Jolien D’hoore met volle focus op Tokio: “Maar het BK is altijd een doel”
Foto: Cor Vos
Niels Bastiaens
zondag 20 juni 2021 om 07:15

Jolien D’hoore met volle focus op Tokio: “Maar het BK is altijd een doel”

Interview Zondag is Lotte Kopecky haar grootste concurrente, in Tokio haar geliefkoosde bondgenoot. Vreemde tijden zijn het voor Jolien D’hoore (31). Ook al kan ze op het Belgisch kampioenschap haar vijfde titel behalen, toch zitten tegelijk de Olympische Spelen in het achterhoofd. “Speciaal voor de Spelen heb ik mijn afscheid een jaar uitgesteld. Ik merk dat die sfeer daar iets speciaals met mij doet en me boven mezelf doet uitstijgen. Daar wil ik Lotte graag in meenemen”, vertelt D’hoore aan WielerFlits.
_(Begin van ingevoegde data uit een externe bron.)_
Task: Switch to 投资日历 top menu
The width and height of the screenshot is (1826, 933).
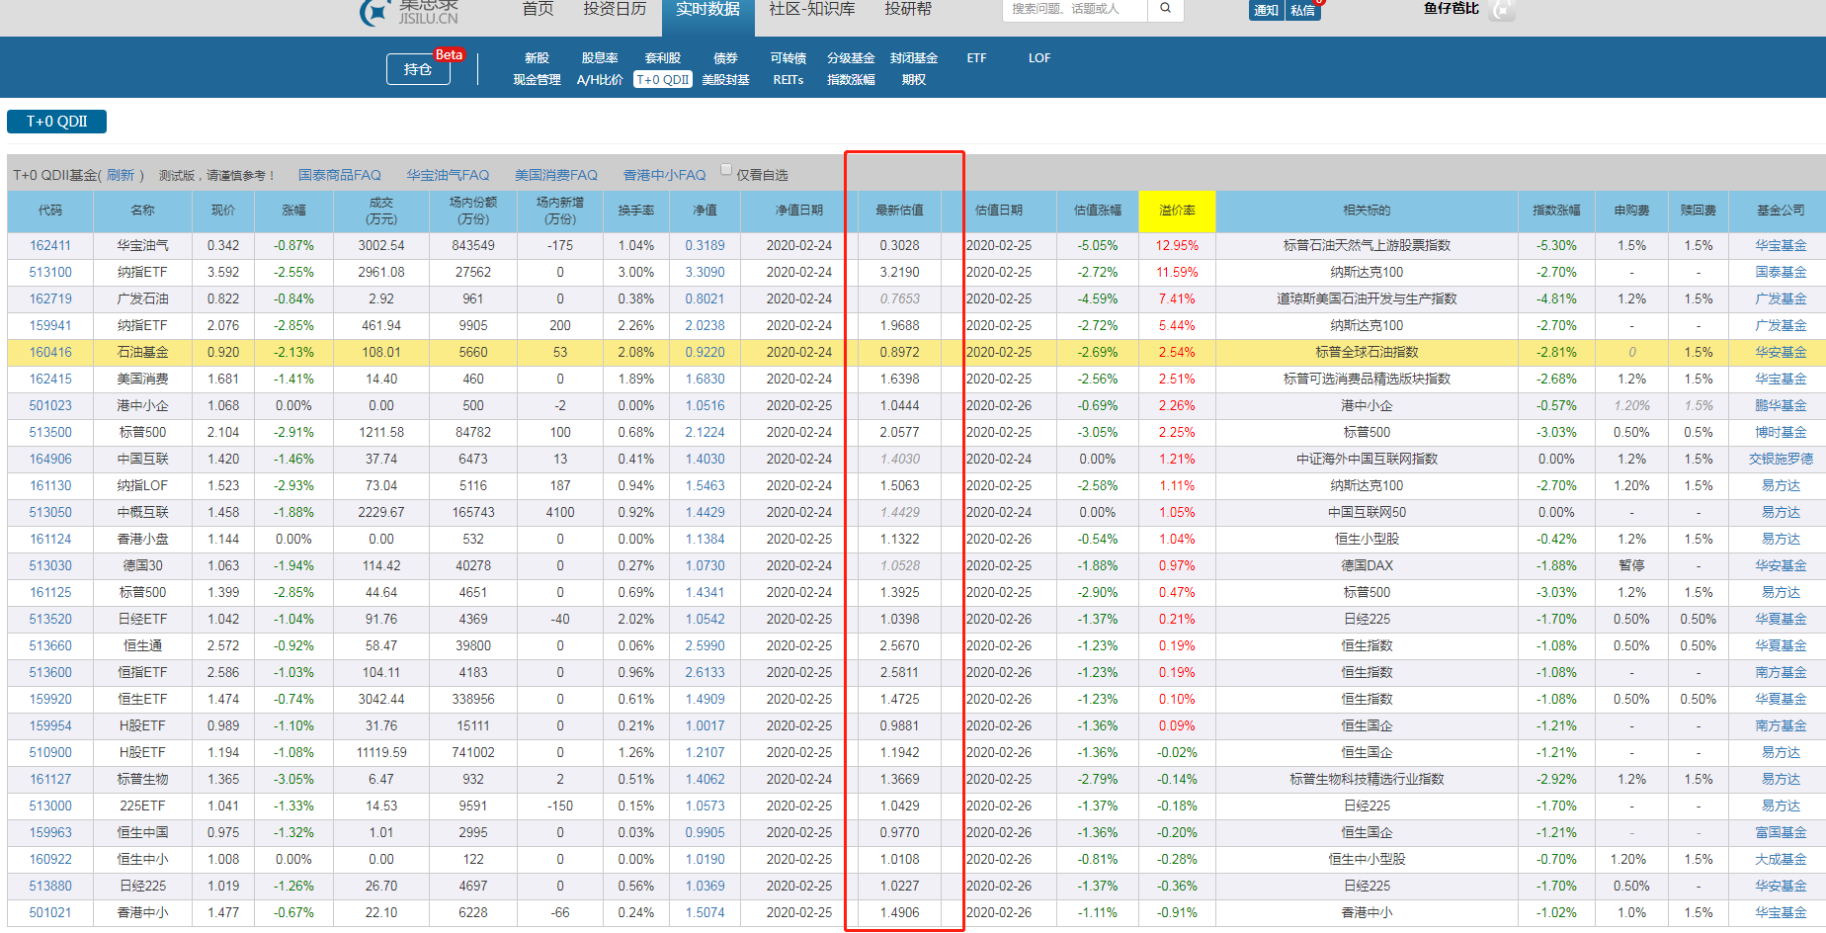Action: coord(614,10)
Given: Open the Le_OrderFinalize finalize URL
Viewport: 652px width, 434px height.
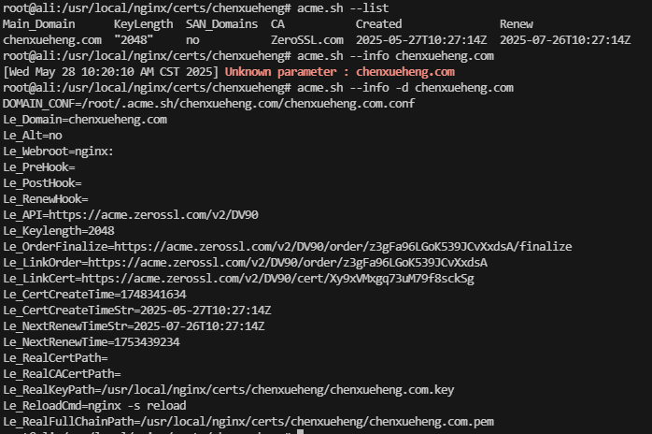Looking at the screenshot, I should [343, 247].
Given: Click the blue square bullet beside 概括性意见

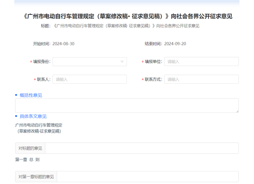Looking at the screenshot, I should (17, 95).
Onderschat de factor Jolien D’hoore niet, wanneer we over de gegroeide aandacht voor het vrouwenwielrennen in België spreken. In de eerste plaats dankzij haar bronzen medaille in het omnium op de Olympische Spelen in Rio, maar ook de Belgische titels, overwinningen in Gent-Wevelgem, de Ronde van Drenthe en tweemaal de Madrid Challenge maakten D’hoore het afgelopen decennium hét Belgische boegbeeld. De laatste jaren timmert Lotte Kopecky aan de weg om die fakkel over te nemen. Dat ze vorig jaar uitgerekend op het BK D’hoore van de titel hield, was symbolisch. Maar tijdens de ploegkoers in Tokio zullen de wereldkampioenen van 2017 de krachten moeten bundelen.

Die Olympische Spelen moeten samen met het WK in Leuven en de allereerste Parijs-Roubaix voor vrouwen de orgelpunten op de carrière van de 31-jarige Gentse worden. Aan het einde van het jaar hangt ze de fiets bij SD Worx aan de wilgen en mag Kopecky zich bewijzen als opvolgster. Geen gemakkelijke opdracht.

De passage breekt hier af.